Survey goes ahead online

Survey goes ahead online

Parent rep cries ‘fascism’



By Joel Ceausu
www.thesuburban.com

The debate over the EMSB parents survey controversy shows little sign of abating, with allegations of fascism and smear campaigns levelled while the principal players faced off at a meeting in the East End last week, and the survey goes live online.

Designed to gauge parent opinion on several matters, the short survey has been prevented from distribution using EMSB channels, as council consults employee groups and its advisory committee on special education services.

The Central Parents Committee has every right to survey parents, conceded EMSB chair Angela Mancini, but its gambit to garner board support through a resolution in April requesting board assistance has subjected the process to a consultation.

“They presented it to council and we have to respect council’s vote,” she told The Suburban. “They had the chance to withdraw it as well. As long as we are consulting on this issue with our stakeholder groups, then we cannot distribute this survey.”

Mancini confirmed, as did vice chair Sylvia Lo Bianco in The Suburban’s earlier reports, that the survey could be distributed outside school not using EMSB resources.

The distinction may have been lost on some, according to a delegate from west-end Elizabeth Ballantyne School who said a principal didn’t even allow discussion of the issue at a governing board meeting.

“The principal literally shut me down,” she said, adding she was advised to “go out on the sidewalk and talk about it.”
Mancini condemned the move, as did CPC chair Pietro Mercuri who told the group: “It’s unacceptable that people who put their time into this were treated that way.”

Leprosy


Delegate George Varelas expressed dismay at the response at “our flagship school,”  Gardenview in St. Laurent, where teachers allegedly characterized the survey as something conceived “by a bunch of parents sitting around a bar…”
“I might as well have been selling leprosy,” he said, adding, “I don’t send my kids to school to learn about fascism and dictatorship, where’s democracy? It’s a survey!”
“That’s just proof of need for such a survey said Mercuri. “Teachers should know what the CPC does.”
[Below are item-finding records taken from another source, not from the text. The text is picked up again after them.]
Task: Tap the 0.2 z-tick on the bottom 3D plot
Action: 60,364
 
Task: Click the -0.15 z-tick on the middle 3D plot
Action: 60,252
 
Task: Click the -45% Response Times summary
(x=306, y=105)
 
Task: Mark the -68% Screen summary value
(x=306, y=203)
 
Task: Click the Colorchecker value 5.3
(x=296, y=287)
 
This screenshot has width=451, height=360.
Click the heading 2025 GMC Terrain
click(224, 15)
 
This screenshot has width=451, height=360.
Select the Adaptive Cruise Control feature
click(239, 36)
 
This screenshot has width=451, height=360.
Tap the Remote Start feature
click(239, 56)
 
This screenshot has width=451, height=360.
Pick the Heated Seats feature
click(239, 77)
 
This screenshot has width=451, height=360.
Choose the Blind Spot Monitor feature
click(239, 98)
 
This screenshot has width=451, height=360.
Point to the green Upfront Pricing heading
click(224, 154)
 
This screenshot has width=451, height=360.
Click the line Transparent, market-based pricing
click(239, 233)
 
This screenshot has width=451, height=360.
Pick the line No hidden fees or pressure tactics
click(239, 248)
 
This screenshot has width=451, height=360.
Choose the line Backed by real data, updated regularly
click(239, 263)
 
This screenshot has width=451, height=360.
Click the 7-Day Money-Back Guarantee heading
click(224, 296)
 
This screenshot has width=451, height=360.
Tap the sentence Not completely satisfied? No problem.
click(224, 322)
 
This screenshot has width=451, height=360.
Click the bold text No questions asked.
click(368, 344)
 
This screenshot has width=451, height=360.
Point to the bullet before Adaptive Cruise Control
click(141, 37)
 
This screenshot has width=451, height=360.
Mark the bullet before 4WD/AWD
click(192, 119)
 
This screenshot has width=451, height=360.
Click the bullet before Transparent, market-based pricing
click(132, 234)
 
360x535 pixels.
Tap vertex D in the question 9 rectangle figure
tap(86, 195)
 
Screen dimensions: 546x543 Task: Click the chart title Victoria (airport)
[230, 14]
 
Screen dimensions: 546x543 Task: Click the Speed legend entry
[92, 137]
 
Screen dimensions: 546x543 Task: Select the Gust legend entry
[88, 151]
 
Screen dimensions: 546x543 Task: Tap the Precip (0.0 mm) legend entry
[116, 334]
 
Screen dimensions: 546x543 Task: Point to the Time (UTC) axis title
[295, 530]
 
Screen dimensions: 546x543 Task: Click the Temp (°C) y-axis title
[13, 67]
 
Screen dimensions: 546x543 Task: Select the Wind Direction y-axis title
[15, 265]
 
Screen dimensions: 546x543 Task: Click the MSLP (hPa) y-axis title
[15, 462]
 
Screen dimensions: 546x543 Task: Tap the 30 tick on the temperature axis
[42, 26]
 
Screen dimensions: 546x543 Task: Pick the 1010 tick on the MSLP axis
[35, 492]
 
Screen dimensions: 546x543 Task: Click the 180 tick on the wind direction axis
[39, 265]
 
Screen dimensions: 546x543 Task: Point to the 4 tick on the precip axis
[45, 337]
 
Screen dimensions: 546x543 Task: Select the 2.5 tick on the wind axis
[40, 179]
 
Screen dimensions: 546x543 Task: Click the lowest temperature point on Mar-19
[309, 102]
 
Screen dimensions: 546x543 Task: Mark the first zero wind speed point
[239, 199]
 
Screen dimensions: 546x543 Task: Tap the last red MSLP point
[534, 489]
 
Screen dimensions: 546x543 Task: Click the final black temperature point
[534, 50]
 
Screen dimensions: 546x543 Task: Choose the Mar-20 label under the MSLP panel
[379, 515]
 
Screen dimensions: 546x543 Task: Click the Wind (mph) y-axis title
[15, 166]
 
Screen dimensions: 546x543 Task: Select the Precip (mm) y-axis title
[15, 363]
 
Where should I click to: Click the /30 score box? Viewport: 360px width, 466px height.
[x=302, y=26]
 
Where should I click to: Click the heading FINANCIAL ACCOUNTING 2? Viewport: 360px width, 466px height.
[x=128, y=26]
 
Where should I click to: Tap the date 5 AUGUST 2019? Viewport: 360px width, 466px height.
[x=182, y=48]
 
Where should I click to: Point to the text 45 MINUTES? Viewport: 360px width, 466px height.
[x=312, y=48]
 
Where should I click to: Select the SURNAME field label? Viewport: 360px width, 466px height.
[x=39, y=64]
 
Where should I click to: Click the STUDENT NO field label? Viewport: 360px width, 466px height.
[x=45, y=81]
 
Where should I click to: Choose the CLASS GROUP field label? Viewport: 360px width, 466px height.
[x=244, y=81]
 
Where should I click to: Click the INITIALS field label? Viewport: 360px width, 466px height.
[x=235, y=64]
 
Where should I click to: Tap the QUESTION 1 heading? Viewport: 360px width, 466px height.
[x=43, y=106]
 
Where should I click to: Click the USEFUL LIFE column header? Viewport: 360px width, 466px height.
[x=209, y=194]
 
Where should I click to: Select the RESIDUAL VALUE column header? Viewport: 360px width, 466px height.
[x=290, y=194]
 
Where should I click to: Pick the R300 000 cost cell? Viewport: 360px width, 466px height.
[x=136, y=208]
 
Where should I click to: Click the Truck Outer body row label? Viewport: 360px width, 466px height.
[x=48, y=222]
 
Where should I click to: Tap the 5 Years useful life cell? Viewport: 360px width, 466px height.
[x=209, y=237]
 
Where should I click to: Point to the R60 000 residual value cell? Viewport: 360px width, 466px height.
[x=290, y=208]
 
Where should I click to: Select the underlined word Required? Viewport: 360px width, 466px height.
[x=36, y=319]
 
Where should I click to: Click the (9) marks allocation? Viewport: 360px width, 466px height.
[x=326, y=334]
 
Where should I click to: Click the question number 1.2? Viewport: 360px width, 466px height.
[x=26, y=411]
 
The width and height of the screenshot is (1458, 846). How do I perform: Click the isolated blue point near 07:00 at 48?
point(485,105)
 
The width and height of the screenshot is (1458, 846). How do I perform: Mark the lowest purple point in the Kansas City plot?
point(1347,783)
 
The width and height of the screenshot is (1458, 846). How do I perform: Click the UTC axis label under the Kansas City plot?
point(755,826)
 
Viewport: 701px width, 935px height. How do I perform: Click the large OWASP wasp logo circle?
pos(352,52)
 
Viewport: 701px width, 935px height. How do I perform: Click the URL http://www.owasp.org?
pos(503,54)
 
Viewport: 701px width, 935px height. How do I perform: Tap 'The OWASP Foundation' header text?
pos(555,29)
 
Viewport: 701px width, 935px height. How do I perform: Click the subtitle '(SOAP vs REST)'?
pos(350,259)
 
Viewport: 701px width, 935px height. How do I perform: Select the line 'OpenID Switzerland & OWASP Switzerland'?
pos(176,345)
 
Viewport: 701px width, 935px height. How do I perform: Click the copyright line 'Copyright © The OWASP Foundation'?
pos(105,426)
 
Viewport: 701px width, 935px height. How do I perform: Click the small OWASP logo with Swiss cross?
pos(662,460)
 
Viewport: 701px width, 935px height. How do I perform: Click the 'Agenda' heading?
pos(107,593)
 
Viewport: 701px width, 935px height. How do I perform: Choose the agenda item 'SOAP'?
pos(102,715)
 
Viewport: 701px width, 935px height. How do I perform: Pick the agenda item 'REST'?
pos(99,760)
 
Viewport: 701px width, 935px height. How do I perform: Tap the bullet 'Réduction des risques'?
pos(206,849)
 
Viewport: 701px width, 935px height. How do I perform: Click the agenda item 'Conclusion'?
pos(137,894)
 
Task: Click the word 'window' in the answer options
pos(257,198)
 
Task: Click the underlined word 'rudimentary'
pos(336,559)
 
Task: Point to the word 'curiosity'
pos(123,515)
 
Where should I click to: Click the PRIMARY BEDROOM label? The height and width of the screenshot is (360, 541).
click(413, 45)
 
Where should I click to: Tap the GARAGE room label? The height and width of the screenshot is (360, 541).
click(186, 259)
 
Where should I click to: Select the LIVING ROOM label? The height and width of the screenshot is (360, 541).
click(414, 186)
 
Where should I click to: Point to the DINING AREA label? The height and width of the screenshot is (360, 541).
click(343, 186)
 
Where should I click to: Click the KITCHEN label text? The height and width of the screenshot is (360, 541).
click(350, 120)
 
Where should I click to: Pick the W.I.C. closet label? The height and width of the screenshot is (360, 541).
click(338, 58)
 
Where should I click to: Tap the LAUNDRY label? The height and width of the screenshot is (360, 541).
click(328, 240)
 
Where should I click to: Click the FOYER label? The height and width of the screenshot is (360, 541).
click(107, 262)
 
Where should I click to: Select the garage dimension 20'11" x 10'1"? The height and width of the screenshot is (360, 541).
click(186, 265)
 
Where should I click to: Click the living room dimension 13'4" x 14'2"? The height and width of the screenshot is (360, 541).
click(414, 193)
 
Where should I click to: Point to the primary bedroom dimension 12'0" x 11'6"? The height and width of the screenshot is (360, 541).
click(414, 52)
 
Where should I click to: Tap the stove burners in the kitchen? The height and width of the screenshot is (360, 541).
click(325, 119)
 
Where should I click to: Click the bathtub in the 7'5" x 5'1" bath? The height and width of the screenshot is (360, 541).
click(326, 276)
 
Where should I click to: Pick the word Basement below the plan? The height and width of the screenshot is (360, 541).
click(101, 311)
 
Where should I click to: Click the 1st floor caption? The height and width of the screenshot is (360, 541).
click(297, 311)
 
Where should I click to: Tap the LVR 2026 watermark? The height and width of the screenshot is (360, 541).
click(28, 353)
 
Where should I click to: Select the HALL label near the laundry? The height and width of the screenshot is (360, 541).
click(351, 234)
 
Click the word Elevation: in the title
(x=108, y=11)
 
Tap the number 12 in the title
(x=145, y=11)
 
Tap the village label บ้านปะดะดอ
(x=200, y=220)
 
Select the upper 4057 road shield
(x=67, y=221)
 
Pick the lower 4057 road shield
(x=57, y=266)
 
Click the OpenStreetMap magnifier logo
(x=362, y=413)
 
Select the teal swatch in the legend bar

For Mancini it’s clear: “You (CPC) do not need to come to council but you did deposit it at the April meeting, so we have to consult our employees. We cannot put ourselves at risk, and we’ve started a process to make sure the directive is followed: a process we’ve followed for umpteen years.”

She said once the consult is completed (by May 27), the board will allow distribution using board resources, and condemned “a smear campaign” by the CPC to paint her as acting against parents.

“As a chairperson but more importantly as a parent I am embarrassed by what I hear, by statements bordering on lies.”

The survey is now live at www.facebook.com/EMSBParents.

CPC vice-chair Andrew Ross expressed frustration that the online survey might not reach low-income families without computers at home.
“We have not been allowed access to the school board’s internal mail system or to any assistance from principals,” he said in a statement. “Unfortunately, that may mean the opinions of some parents may be excluded from the survey.”